Aan de ondernemers die een onderneming drijven als bedoeld in
artikel 2 van deze verordening, wordt voor het jaar 2011 een bestemmingsheffing opgelegd ter financiering van de activiteiten van de Commissie voor de detailhandel in wonen. Doel van deze bestemmingsheffing is bevordering van een gezonde sociaal-economische ontwikkeling van de detailhandel in wonen door middel van enerzijds het bevorderen van een meer professionele bedrijfsvoering bij ondernemers en werknemers in de branche en anderzijds het uitvoeren van een bewustwordingscampagne en informatieverschaffing inspelend op structurele knelpunten.
2.
De bestemmingsheffing bestaat uit:
a.
een basisheffing van € 106,- per onderneming; en
b.
een heffing werkzame personen, waarvan de hoogte afhankelijk is van de klasse waarin de onderneming op onderstaande wijze is ingedeeld:
klasse | aantal werkzame personen | heffing werkzame personen |
---|
1 | 0 tot 2 | € 0,- |
2 | 2 en meer | € 50,50 |
c.
en een filiaalheffing van € 156,50 voor elke tweede en volgende verkoopplaats van de onderneming.
3.
De bestemmingsheffing bedraagt maximaal € 2.660,50 zijnde het bedrag voor ondernemingen met meer dan 2 werkzame personen en 17 verkoopplaatsen.
1.
Aan de ondernemer die lid is van één of meer van onderstaande brancheorganisaties:
a.
de Centrale Branchevereniging Wonen (CBW), of
b.
de Vereniging Parketvloeren Leveranciers (VPL), of
c.
de Vereniging van Grootwinkelbedrijven in de Wonenbranche (VGW)

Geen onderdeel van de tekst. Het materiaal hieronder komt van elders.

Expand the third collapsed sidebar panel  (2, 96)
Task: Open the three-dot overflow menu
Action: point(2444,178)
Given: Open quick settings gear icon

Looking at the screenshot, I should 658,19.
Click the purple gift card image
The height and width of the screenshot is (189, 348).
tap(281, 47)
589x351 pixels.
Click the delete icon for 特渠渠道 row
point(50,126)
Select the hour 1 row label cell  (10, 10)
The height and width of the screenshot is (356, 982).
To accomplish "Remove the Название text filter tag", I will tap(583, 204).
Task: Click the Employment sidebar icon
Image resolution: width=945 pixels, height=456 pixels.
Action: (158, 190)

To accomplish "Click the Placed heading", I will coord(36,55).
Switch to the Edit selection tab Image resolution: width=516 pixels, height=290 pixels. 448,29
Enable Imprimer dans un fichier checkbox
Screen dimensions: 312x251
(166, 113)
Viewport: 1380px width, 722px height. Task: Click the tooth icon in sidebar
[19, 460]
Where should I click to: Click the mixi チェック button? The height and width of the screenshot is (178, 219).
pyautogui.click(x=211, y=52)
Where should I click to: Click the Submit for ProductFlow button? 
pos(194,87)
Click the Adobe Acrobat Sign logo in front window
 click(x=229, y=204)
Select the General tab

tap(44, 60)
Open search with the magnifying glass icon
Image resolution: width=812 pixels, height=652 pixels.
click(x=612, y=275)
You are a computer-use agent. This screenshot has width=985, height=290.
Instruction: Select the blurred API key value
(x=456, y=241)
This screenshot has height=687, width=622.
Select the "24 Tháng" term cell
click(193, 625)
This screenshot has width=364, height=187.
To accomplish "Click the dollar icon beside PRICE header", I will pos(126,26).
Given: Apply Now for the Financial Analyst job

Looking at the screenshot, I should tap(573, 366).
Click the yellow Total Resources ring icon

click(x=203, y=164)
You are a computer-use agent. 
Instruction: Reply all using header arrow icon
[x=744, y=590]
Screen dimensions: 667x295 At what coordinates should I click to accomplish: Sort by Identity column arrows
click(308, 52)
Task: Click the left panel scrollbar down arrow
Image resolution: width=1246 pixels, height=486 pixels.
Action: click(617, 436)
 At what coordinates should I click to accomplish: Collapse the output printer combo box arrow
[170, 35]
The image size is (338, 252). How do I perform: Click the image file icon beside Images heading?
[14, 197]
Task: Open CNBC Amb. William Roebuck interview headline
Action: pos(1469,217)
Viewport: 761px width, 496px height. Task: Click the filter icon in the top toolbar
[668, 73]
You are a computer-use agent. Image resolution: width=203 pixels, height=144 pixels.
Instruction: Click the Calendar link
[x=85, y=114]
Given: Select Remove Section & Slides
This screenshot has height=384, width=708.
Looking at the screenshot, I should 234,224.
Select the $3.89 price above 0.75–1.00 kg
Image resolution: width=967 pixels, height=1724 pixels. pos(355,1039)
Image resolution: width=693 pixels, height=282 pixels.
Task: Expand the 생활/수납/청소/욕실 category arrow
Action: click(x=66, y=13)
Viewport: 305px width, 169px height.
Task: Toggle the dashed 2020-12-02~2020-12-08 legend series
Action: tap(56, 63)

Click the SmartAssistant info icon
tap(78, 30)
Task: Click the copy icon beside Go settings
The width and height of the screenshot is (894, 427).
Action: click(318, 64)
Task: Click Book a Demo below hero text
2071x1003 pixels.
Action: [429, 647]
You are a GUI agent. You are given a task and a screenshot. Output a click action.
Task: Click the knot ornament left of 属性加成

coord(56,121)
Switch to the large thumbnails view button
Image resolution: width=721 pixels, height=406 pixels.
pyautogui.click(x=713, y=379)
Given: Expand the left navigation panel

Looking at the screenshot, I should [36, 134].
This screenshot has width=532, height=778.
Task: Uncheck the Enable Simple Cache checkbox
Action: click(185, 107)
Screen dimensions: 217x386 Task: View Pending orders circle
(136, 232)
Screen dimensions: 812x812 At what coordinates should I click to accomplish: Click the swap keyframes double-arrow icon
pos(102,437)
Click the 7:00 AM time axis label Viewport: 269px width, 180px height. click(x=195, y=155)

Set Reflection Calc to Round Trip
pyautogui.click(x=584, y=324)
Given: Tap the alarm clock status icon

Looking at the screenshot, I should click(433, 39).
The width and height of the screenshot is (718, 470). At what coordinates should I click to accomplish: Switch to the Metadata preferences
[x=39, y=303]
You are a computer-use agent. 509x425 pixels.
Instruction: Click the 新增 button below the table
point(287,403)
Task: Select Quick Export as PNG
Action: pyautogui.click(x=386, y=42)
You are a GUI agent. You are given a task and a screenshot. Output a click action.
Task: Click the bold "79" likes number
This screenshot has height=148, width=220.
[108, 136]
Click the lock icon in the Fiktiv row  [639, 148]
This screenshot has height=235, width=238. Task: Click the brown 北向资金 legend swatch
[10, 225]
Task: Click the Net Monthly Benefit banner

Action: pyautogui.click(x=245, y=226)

en over het jaar 2010 aan één van deze organisaties de volledige contributie heeft betaald, wordt een aftrek toegestaan van € 31,50. De aftrek bedraagt nooit meer dan 30% van de bestemmingsheffing met een maximum van 50% van de betaalde contributie (exclusief BTW).
2.
Het eerste lid is van overeenkomstige toepassing op de ondernemers die, al dan niet rechtstreeks, lid zijn van een organisatie van ondernemers die een vereniging met volledige rechtsbevoegdheid is en die:
a.
krachtens haar statutaire doelstelling haar werkzaamheid kan uitstrekken tot ten minste een belangrijk gedeelte van het terrein waarop het bedrijfslichaam een taak heeft te vervullen,
c.
tot de werkingssfeer van het bedrijfslichaam behorende leden heeft, waarvan het gewogen aantal niet onbetekenend is,
d.
met betrekking tot de behartiging van sociaal-economische belangen van ondernemers een positie van enige betekenis inneemt binnen de groep van ondernemers die zij beoogt te organiseren. Dit kan onder meer blijken uit de mate van representativiteit binnen die groep, de deelname aan het arbeidsvoorwaardenoverleg, het verrichten van studies of diensten die ook buiten die groep van belang worden geacht en de deelname aan regelmatig overleg met de overheid, en
e.
haar activiteiten, al dan niet door middel van een federatie van gelijksoortige organisaties, landelijk ontplooit.
3.
De in het tweede lid bedoelde aftrek wordt slechts toegestaan, indien daartoe door het bestuur van de desbetreffende organisatie een verzoek is gedaan en daarop door het dagelijks bestuur van het Hoofdbedrijfschap Detailhandel positief is beslist.
Artikel 7
Deze verordening treedt in werking na afkondiging in het Verordeningenblad Bedrijfsorganisatie.
Artikel 8
Deze verordening wordt aangehaald als: Verordening bestemmingsheffing detailhandel in wonen 2011.